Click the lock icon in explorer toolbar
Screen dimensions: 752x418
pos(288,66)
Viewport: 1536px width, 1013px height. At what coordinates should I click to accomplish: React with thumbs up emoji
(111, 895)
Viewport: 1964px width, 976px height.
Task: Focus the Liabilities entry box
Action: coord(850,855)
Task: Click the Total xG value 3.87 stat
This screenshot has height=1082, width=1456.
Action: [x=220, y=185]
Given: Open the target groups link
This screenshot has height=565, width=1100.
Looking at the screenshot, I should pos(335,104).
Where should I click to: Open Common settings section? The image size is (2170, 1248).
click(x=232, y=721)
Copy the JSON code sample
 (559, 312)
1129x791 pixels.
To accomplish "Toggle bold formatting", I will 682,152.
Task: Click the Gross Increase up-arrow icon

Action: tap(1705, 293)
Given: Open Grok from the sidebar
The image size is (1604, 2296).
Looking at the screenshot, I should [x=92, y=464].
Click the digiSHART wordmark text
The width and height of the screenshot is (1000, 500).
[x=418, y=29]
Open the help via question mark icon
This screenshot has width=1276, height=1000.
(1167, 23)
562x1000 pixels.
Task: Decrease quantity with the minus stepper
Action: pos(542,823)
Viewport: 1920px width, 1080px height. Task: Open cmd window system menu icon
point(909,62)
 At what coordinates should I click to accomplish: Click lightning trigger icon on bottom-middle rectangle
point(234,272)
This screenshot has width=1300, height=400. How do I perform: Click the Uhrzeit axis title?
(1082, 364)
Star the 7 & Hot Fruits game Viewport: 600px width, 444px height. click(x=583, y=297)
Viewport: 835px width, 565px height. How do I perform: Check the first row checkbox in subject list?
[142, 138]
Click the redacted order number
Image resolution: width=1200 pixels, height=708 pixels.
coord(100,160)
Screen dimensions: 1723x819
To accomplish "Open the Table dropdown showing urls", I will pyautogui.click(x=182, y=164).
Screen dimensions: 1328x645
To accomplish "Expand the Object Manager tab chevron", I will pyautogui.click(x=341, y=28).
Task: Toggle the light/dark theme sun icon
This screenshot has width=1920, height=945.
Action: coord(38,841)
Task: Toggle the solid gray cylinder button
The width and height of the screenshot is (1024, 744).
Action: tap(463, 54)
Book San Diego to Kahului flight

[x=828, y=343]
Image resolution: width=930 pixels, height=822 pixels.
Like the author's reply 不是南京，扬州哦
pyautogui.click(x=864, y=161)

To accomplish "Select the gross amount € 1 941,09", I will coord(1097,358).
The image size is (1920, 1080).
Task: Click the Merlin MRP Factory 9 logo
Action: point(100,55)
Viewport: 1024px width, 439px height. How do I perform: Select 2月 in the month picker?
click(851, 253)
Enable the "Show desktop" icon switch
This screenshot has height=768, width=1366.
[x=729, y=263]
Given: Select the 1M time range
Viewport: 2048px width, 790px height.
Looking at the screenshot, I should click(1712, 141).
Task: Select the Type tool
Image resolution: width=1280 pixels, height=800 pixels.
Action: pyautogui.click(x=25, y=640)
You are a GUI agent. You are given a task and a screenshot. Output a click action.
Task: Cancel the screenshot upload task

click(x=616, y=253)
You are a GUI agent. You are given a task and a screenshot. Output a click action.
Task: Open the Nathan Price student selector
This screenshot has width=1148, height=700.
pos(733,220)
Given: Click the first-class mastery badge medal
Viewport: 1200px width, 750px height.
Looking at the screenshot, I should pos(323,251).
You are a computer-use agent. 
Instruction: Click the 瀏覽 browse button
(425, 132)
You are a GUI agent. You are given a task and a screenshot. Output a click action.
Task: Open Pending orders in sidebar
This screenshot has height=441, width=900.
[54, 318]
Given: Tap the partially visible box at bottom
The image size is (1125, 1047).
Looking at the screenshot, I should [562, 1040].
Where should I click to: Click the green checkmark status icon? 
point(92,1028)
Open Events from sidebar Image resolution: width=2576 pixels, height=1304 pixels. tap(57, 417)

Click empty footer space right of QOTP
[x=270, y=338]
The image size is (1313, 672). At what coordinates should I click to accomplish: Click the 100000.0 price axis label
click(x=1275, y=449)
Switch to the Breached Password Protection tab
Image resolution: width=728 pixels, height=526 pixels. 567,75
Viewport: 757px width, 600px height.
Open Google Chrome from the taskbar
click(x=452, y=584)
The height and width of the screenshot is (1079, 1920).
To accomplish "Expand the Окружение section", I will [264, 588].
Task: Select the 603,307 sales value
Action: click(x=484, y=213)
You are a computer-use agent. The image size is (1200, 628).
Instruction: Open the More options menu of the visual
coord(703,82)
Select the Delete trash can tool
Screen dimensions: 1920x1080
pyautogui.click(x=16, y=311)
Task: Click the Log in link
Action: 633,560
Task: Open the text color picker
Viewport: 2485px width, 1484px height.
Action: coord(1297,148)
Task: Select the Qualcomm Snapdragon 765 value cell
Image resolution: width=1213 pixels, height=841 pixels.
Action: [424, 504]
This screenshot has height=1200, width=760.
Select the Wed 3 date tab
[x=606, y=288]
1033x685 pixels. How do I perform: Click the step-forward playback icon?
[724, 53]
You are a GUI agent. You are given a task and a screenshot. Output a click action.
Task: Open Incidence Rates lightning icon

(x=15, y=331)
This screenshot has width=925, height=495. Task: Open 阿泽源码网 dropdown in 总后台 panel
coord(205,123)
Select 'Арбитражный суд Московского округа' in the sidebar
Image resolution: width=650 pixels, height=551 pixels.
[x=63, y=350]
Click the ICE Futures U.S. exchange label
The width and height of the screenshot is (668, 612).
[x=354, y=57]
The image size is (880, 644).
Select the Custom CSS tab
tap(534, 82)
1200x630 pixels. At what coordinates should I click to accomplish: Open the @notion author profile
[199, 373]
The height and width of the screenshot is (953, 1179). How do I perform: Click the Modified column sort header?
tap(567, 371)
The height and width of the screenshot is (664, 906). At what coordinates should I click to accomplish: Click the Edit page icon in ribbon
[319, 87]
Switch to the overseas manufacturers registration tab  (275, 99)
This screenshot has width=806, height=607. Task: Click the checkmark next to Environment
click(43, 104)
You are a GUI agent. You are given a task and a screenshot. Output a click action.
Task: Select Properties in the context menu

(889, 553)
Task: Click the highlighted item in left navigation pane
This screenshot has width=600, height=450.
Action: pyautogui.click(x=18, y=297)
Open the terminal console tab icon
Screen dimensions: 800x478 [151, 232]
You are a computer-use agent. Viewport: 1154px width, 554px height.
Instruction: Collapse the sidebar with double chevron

__What the task requires__.
Reproduce the data above verbatim, from its first line through the line containing "Action: [x=220, y=185]", with both ends included.

__Response to this task__.
Click the lock icon in explorer toolbar
Screen dimensions: 752x418
pos(288,66)
Viewport: 1536px width, 1013px height. At what coordinates should I click to accomplish: React with thumbs up emoji
(111, 895)
Viewport: 1964px width, 976px height.
Task: Focus the Liabilities entry box
Action: coord(850,855)
Task: Click the Total xG value 3.87 stat
This screenshot has height=1082, width=1456.
Action: [x=220, y=185]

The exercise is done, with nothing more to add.